The end of the month brought us back to C53 for the last scheduled cycle of chemo. On Saturday evening when Sophie received the last scheduled infusion, I was so excited - I was snapping pictures everywhere, trying to remember the moment that would hopefully be the beginning of the end of these challenging times. the doctors pushed the infusion time up a bit so we would be able to leave Saturday night instead of Sunday. As much as we have actually come to enjoy our visits, it is always great to know that we are on our way home. Sunday we took a drive and found this rainbow - it kinda sums things up for that week!
A clinic visit this past Thursday (10/5) had Sophie running the halls creating merry mischief wherever she went. Her blood counts were good (not neutropenic) - a regular weekend awaits - regular, what's that?!?!?!? We have no real plans for the weekend, and that will work out fine. Last evening as we were picking up Zach from school, there was a minor scuffle on the stairs involving two strong-willed children (one Zach, one Sophie) and one backpack, and one Mom (that's me) that wanted nothing more than to get the munchkins in the car and go home. There's a parenting note here - you cannot, under any circumstances, take a toddler in two directions at the same time (on stairs mind you) and expect to emerge injury free. We returned to the GUH ER and a couple of x-rays later found no significant injury - most likely a dislocated elbow (know as nursemaids elbow). It's possible that I unknowingly reduced (or resolved) the dislocation when I bent her arm to put her in her car seat. In any event, she was not able to make a fist and cried significantly when we moved her wrist, so they put her in a soft cast for the weekend. We'll check her mobility out on Monday and see if we need to see an orthopedist or just the pediatrician.

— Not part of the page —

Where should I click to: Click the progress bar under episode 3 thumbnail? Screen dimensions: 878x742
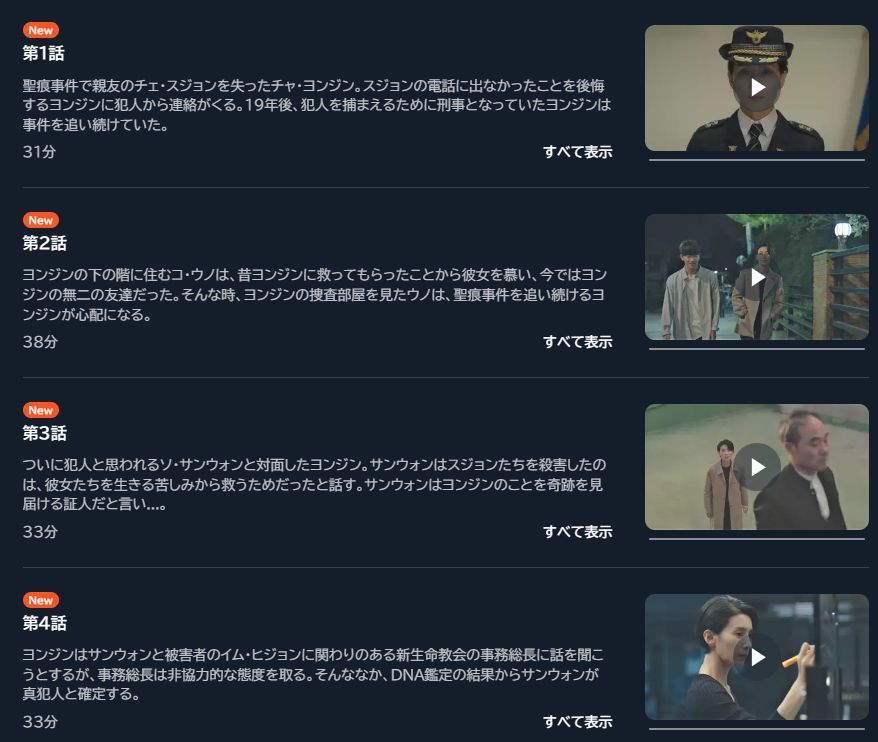[757, 539]
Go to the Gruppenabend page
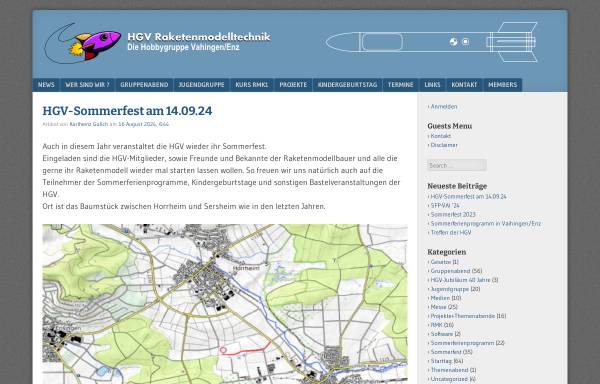This screenshot has height=384, width=600. point(144,85)
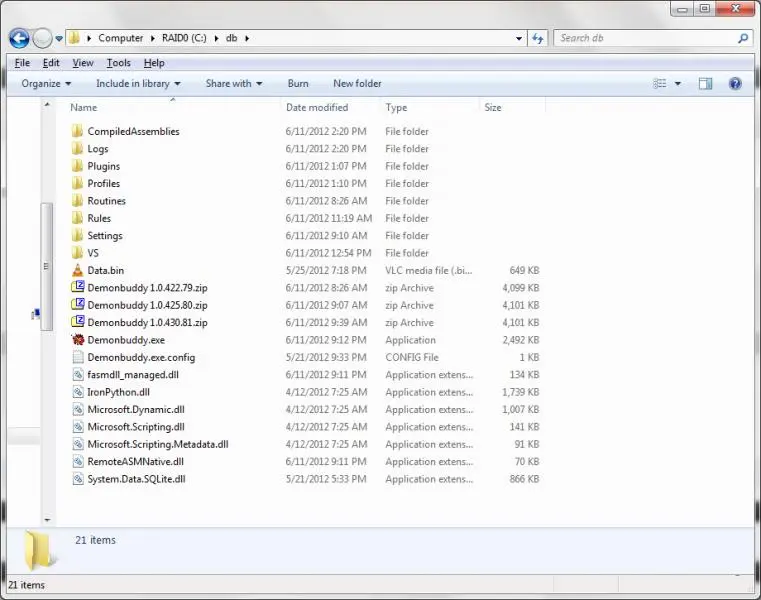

Wow... are you tired from reading - I'm thoroughly exhausted from reliving a very busy month! Other than these mishaps, we are all doing relatively well. We did celebrate Sophie's birthday very quietly at home and on the neighbors swings that weekend. No real fanfare, but she had fun - that's all that matters. Ramadan started the same day and a month of fasting and breakfast for dinner began for Mike. 
I'm hopeful that things will be quiet for a few weeks. In two weeks or so, Sophie will go in for testing to see if there are any traces of the cancer left in the tumor. We continue to have positive thoughts and are hopeful that what had passed will be the only chemo necessary. I'll post again as we know more!
Thanks for visiting and catching up! As always, thanks for your thoughts and prayers!